In the aftermath of the recent $45 million cyber/ATM heist affecting Middle Eastern banks RakBank and Bank of Muscat, several observers opined that chip and pin (EMV) technology would have prevented the fraud from occurring. But a fresh look at this notion, from people familiar with the details of the case, suggests this is not true.
In the incident, hackers broke into prepaid card databases at card processors ElectraCard Services and EnStage and altered the personal identification numbers and balances on card accounts. On-the-ground members of the crime syndicate then used fake magnetic stripe cards to withdraw millions of dollars from ATMs all over the world.
"If every single one of those cards had been chip, it would have done nothing," says Chris McLaughlin, executive vice president and director of retail banking at $6.8 billion-asset First Bank in Clayton, Mo.
For one thing, there are almost no chip-and-PIN ready ATMs in the U.S. that can accept such cards. (NCR just announced it has installed one of the first EMV-compliant ATMs at a People's United Bank branch in New York.) MasterCard and Visa have set timetables for ATM compliance, by shifting liability for transaction fraud to the operators of noncompliant machines MasterCard's liability shift takes place in October 2016, Visa's a year later.
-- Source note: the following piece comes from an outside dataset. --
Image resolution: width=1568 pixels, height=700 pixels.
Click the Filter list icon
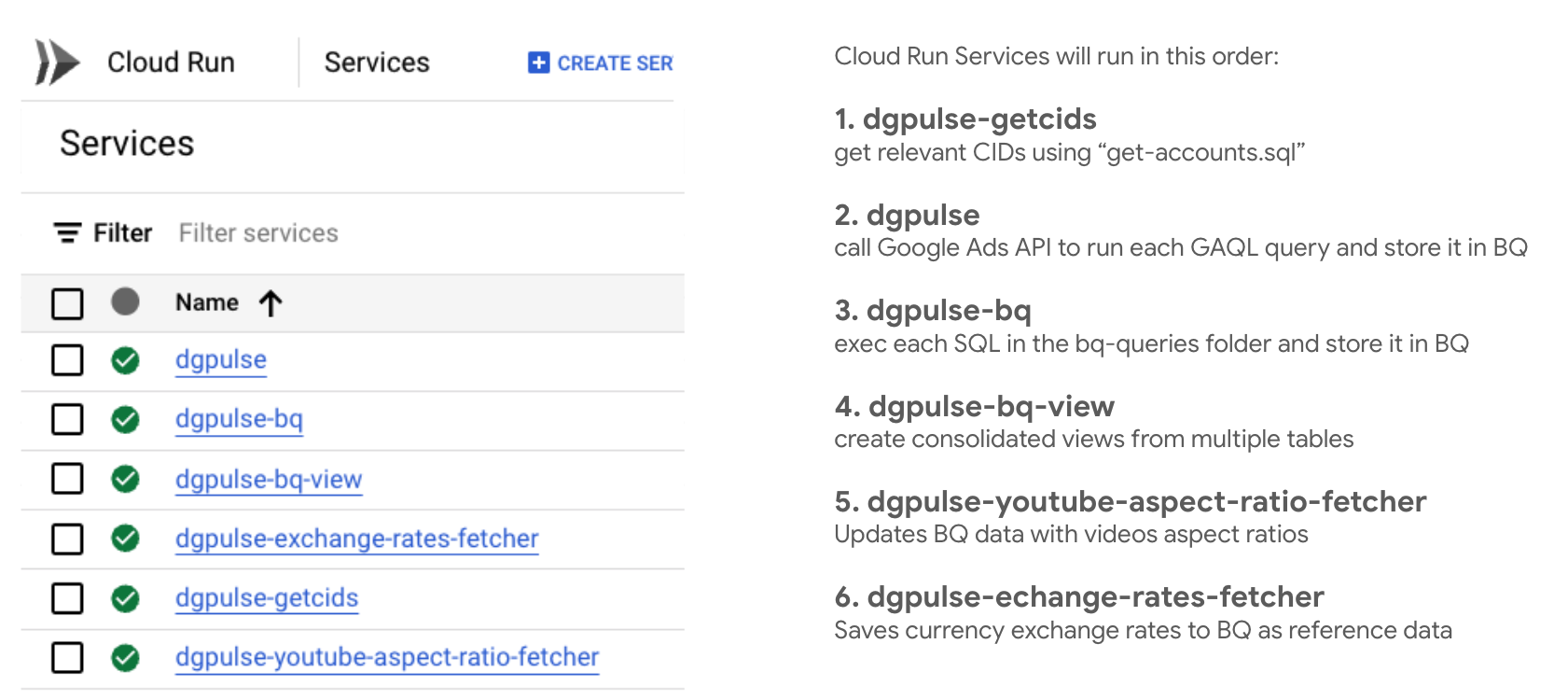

But even if there were a multitude of chip-and-PIN-ready ATMs in this country today, that still wouldn't have made a difference because the hackers broke the basic authentication process, McLaughlin says. "We could have had chip-and-PIN everywhere and you would have ended up with the same results," he says.
ATMs authorize transactions by validating the balance amount and PIN number with the mainframe processing the transactions. By altering account data used by the mainframe, the hackers controlled the authorization parameters and basically instructed the ATMs to ignore both balances and PIN numbers. McLaughlin even suspects the hackers were in the card processors' mainframes while the transactions took place. "They were manipulating the transactions to get them authorized," he says. "Anything to do with a chip will be disabled."
A universal chip-and-PIN mandate could make this type of fraud more costly to carry out.
"It's more expensive to get a card with a chip on it, it almost doubles the cost of the card," McLaughlin acknowledges. However, if the mainframe running the card transactions has been compromised to ignore authentication procedures, it doesn't really matter what kind of card is used at the ATM.
"If you have bad guy in the house [at the prepaid card issuer] who's overriding authorizations, saying ignore all my security protocols, there's not much that will shut it down," McLaughlin says.
MasterCard and Visa have analytics programs that look for unusual traffic patterns, which would have appeared in this case -- a relatively small number of accounts was being hit hundreds of times — and trigger fraud alarms. But such alerts need to reach the card issuer in time to prevent the attack, which in this case took place within a few hours.
A better answer to preventing fraud incidents like this would be to head off the crime at the pass — preventing hackers from accessing that transaction database in the first place. This means preventing spearphishing, detecting and destroying malware and eliminating insider fraud - a multi-headed problem that requires a layered security approach.
Security that locks down a network, allowing only a whitelisted set of applications to run on it, can help block malware better than antivirus software, says Jarad Carleton, principal consultant at Frost & Sullivan. One example is Bit9's security platform. "If you're a victim of spearphishing and you download malware, in an environment where Bit9 is being used, that malware will not be run," Carleton says.
He also suspects an inside connection at one of the banks was involved. "It feels like somebody knows how certain processes work, and that that helped them facilitate the fraud," he says.
There's no surefire way to prevent that. "Security is a matter of raising the hurdle to a level that makes the target harder to attack so they go to software targets," Carleton says. "Nothing will be 100% foolproof against a determined adversary."
A key lesson learned from this type of breach, McLaughlin says, is to be careful with whom you partner. In prepaid card arrangements, "You're giving a third party control over an unlimited checkbook," he says. "If the liability rests with you the bank, you'd better be 200% positive the systems they have on their end are equal to or better than the systems you would have."